I guess if they were my husband and it was for his job or something but other than that, I don't know. That's hard right now, at least for me, just because I have a lot of roots and things here that I've established and gotten used to, but maybe if they were really the love of my life or something and where I'd be going wasn't that bad or too remote/different.
My wife was born in a different country. She wanted to go visit her country I decided we should just buy a house so we can visit or stay whenever we wanted. Basically any place we have visited that she really liked we have bought property and houses. Far simpler than trying to sort out hotel rooms and reservations.

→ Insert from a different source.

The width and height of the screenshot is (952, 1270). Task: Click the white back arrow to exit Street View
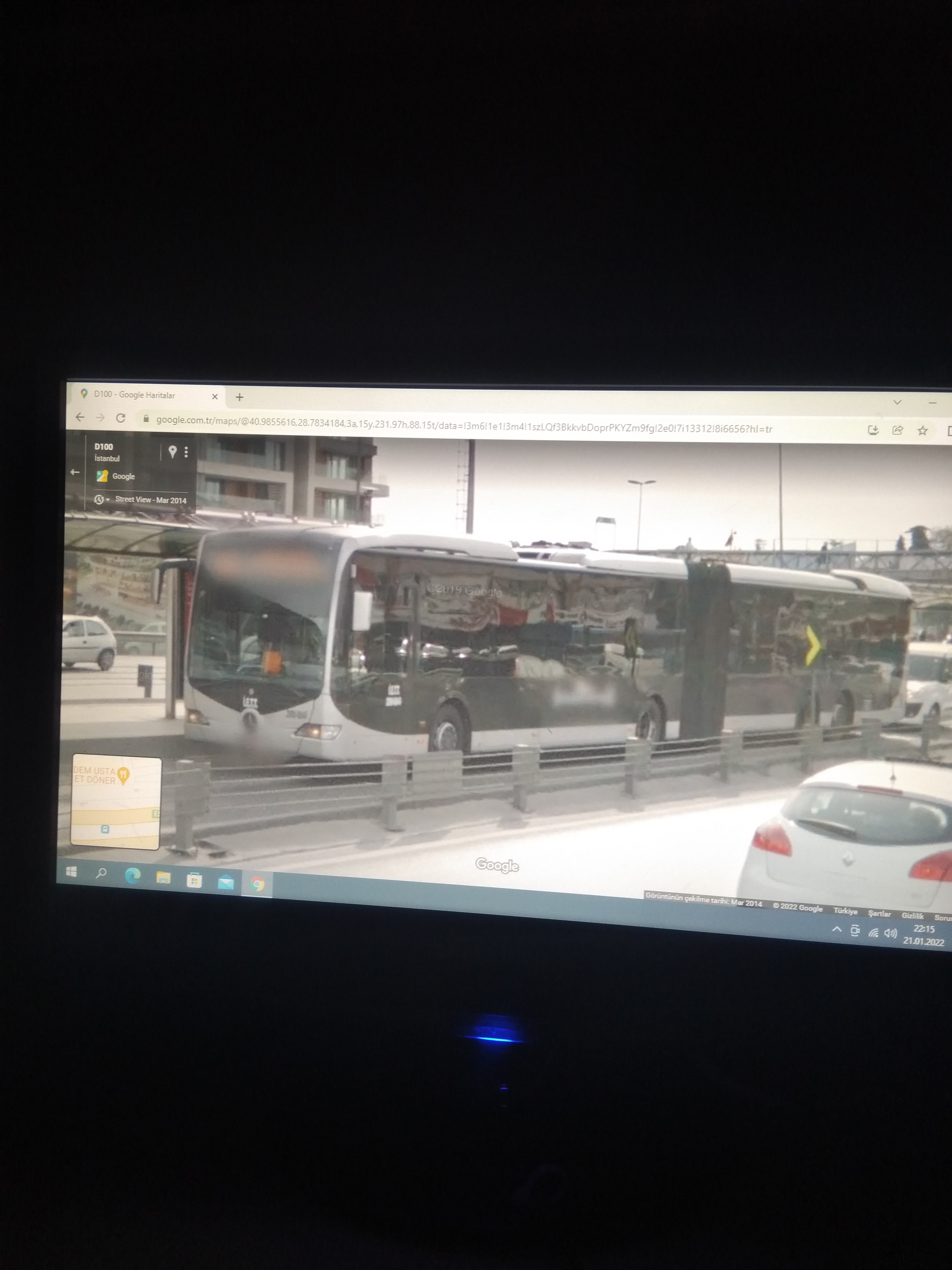[75, 472]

We just fly in drive to the house and boom place to stay for our time there.
If she's my dream girl in every way (kind and intelligent, same views, same interests, same way of thinking, same way of communicating, same sense of humor, same love languages, sexually and physically compatible, etc) there isn't a place in the world I would not go for that girl.
I mean if I'm absolutely head over heels and the circumstances made that the only way and truly trust the person then yes I would.

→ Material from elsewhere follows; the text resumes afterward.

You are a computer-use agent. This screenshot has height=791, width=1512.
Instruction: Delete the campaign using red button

That said Visas and getting residence in certain countries is not always a simple task. The logistics could be complicated and monetarily costly
Absolutely. I'm moving to Mexico shortly. I know my future wife is there, I've already spent significant time in villages there. I hope she doesn't want to come here though, because I'm not coming back. No desire to. Most there though, if you're doing all right and a decent person, they just want to be with you period, regardless of where. They wouldn't want to leave their family anyhow, it's HUGE there... and I wouldn't want her to anyhow.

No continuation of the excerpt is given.